Current dissertations

Institute of History, Ethics and Philosophy of Medicine

 

Doctoral candidate

Katharina Urfa

 

Title of the dissertation

Between fertility and forced sterilization : observations on research on women to strengthen the national body during National Socialism, exemplified by the publications of the physicians Stieve, Mayer and Seitz in the Deutsche Medizinische Wochenschrift and Münchner Medizinische Wochenschrift

 

Abstract

A central point of National Socialist ideology was the plan to strengthen and expand the German people and the Aryan race. The deportation and systematic murder of the Jews was only part of the perfidious plan. On the other hand, medical research was promoted in this area and often fatal experiments were carried out on concentration camp inmates or examinations of murdered or executed persons.

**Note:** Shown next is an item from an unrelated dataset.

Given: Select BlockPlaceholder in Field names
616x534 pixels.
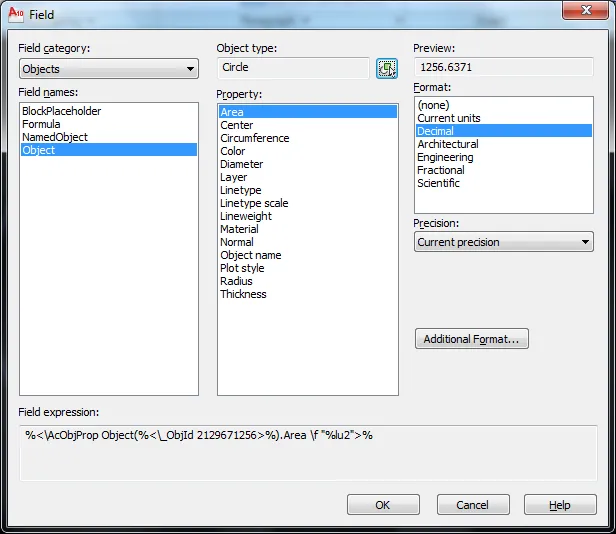Looking at the screenshot, I should [x=61, y=111].
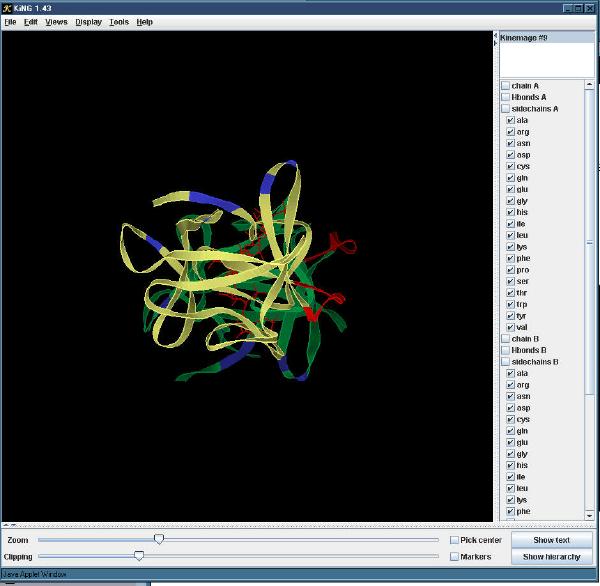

Medical journals have been important media for medical communications since their inception. As medical journals, they help the exchange of knowledge within a specialist department, and as medical weeklies, they also help interdisciplinary communication. However, they not only serve to disseminate new scientific findings, but also form an important control body for maintaining clean and ethically impeccable research. Not only the scrutiny of the content, but also of the experimental design and in particular the selection of test subjects or research objects is one of the tasks of the publishers, but also of the readership.

The exchange of knowledge via medical journals was also maintained during the National Socialist regime. However, it is questionable whether they also fulfilled their control function during this time, or whether they also fell into the mills of the inhuman research efforts of the Nazi regime and ethical concerns in dealing with work on concentration camp inmates or prisoners remained unspoken.

This work deals in particular with the question of whether the three gynecologists Hermann Stieve, August Mayer and Ludwig Seitz openly wrote about their research on women who fell victim to the fascist regime in their publications in the major medical journals, the Deutsche Medizinische Wochenschrift and Münchner Medizinische Wochenschrift, in order to use their findings not only to advance medical research but also to promote the strengthening of the German "national body".

Those responsible for the atrocities committed by the Nazi regime had to answer for their actions at the Nuremberg Trials. As part of these negotiations, the Nuremberg Code was drawn up, which is regarded as the basis of the later Declaration of Helsinki, which sets out internationally recognized rules and responsibilities that are intended to ensure ethically clean work with human subjects today.